Well. Things got deep this month. Ouch. Oh man. It hurt. I can barely move. But I did go surfing. It was good. I didn’t plan on catching any waves. Bu I did. I couldn’t pass one up. It’s like when someone shows interest in me. I use it as a platform to encourage growth for me and them. I’ve given up on everything. And I encourage others to process their emotions so they can give it all up too. So I figure if someone likes me, they like something about me. And by conversing with them, I can lead them to what they’re actually looking for. Because it probably isn’t about me. It’s about fulfillment.

I have worked my life into such an awesome cozy spot. I have zero worries. I don’t lock my house. Or my car. When I surf I just leave my keys in a good spot. Often on the rocks. Everything I do people get paranoid. And it’s like, it’s you! I’m not worried about it. Because I’m confident and I’ve faced myself. If you’re worried about it, it’s you! For example, some people get irked when I don’t lock my house door. And I have to realize, you’re e only one worried… shouldn’t I then be worried about you?!

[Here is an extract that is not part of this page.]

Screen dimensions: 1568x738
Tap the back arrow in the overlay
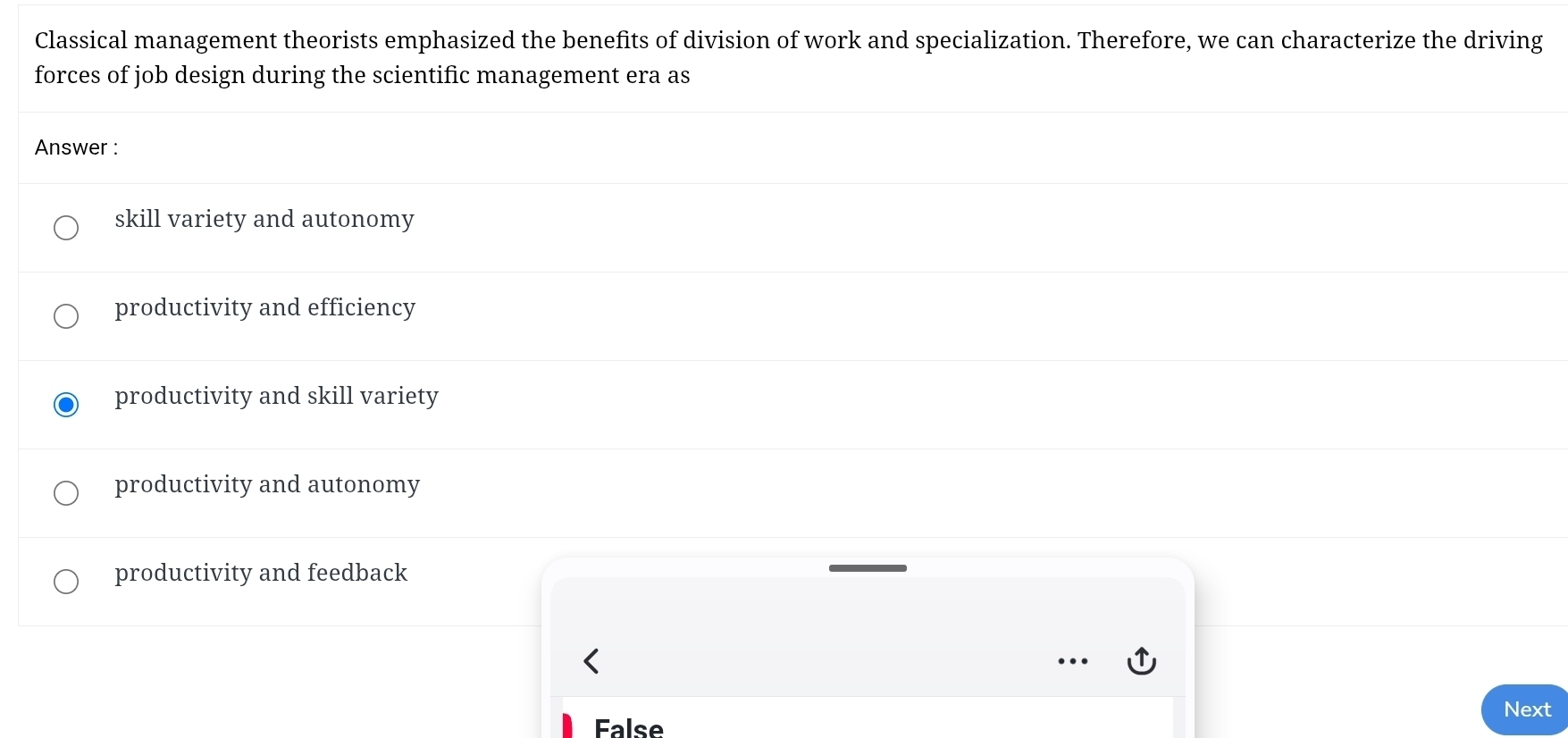pos(591,661)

Anyway! The surf today was fun. No animals. Clean water. Decent head highs waves a few times. I couldn’t get enough speed to get all the way through the wave. I’m not a very good surfer and my board is decrepit. But it was fun. When it closed out, I flew into the air a few times. Once I got enough height to swan dive. It was really cool. Some of the guys were really competitive about getting there waves. I’m weak right now so I just got out of their way. Then this kid was stuck on the inside and he started telling me the whole story of his day. Naturally I listened because I have the time to listen. Soon enough crazy dad comes over and yells at him. I want out of this town so badly. Everyone is crazy. I just go surf, leave my door open, leave my keys somewhere, and a, courteous, patient, and have fun. This creates a lot of friction for me.

I feel like I’m surrounded and corners by people who are worried and and angry and insecure. And I’m like, I’ve got a billion dollars in my back pocket. You can’t even upset me.